DAs know that if they forget that and start holding cops that break the law accountable, there will be a loud howl from police unions and associations. They’ll suddenly find themselves the target of a relentless big-money campaign to dump them from office. Few DAs have the stomach to risk that. 

No surprise then that DAs have been the loudest proponents of three-strikes provisions state legislatures routinely rushed through several get tough three-strikes laws. With few exceptions, DAs also were the loudest in protesting any relaxing or outright repeal of three-strikes laws.

Then there’s the public.

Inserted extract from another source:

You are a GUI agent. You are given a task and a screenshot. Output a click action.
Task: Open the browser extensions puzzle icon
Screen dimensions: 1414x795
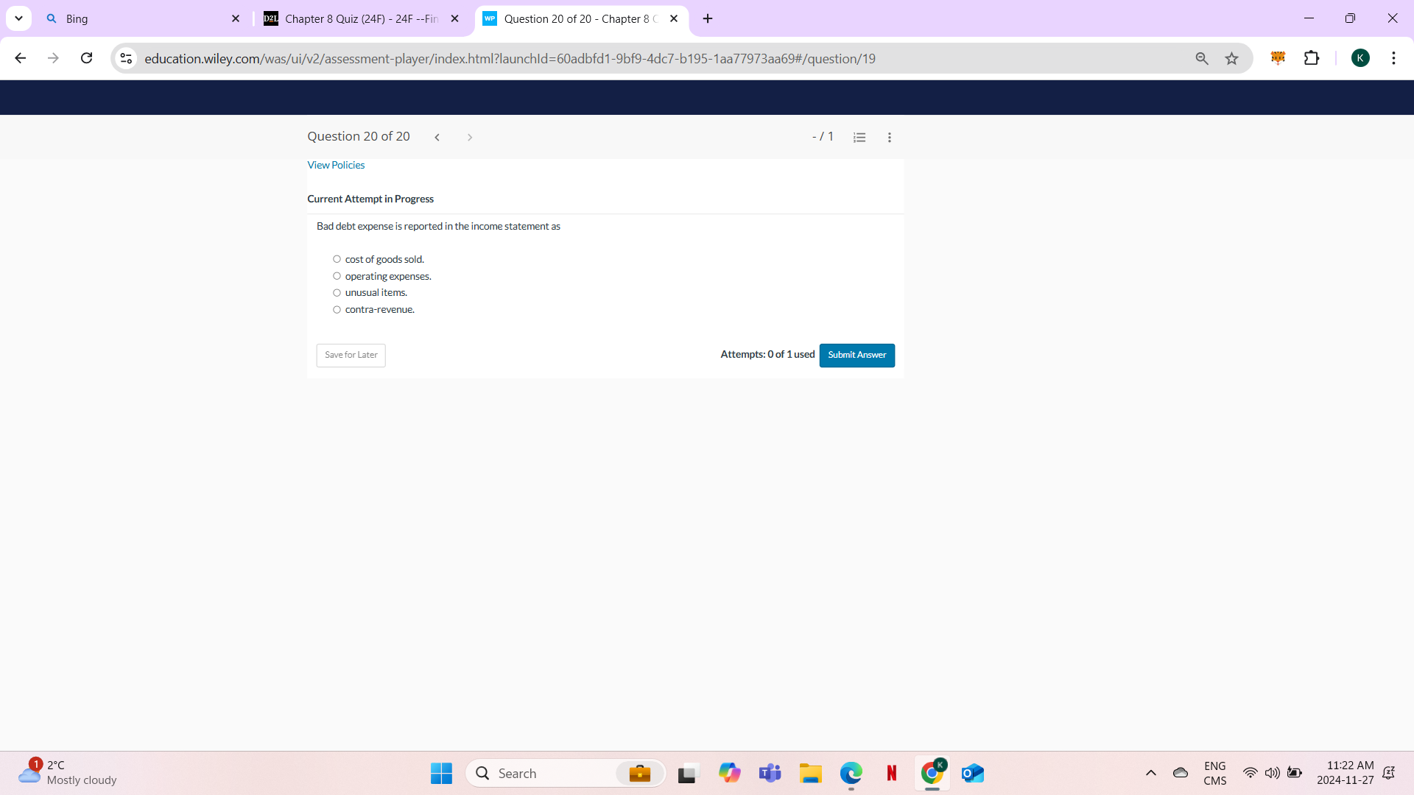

The seventeen cities that voted “no confidence” in Gascon repeatedly cited public concern over alleged rising crime as their rationale for going after him. This is an easy card to play. Simply mention crime and that always stirs anxiety and terror among many. The fear card is even easier to play with middle-class to wealthy, business, and homeowners. Toss in the conjured image of packs of poor young Blacks and Hispanics running roughshod through their neighborhoods, and that part of the public is off to the races demanding a crack-down. The bunch of cities that target Gascon will continue to play hard on the crime fear.

Gascon belongs to a group known as the Prosecutor Alliance of California. This is an association of progressive prosecutors who choose to back off the death penalty except in the most heinous cases and to find more ways to fund and push rehab, treatment, and alternative sentencing to prevent packing the jails with drug and petty non-violent offenders. He has gone a step further and established a unit to review questionable police shootings.

Gascón continually refers to the need for “prosecutorial excellence” in his approach to criminal justice reform. However, He almost certainly knows that his definition of prosecutorial excellence and that of the hard-bitten D.A.s that he opposes is worlds apart.

That is why the cities that say no to him want him out. This is why those who agree with his much-needed reforms must fight to say yes to him.

Earl Ofari Hutchinson is an author and political analyst. His latest book is I Can’t Breathe—The Never-Ending George Floyds (Middle Passage Press). He also is the host of the weekly Hutchinson Report on KPFK 90.7 FM Los Angeles and the Pacifica Network.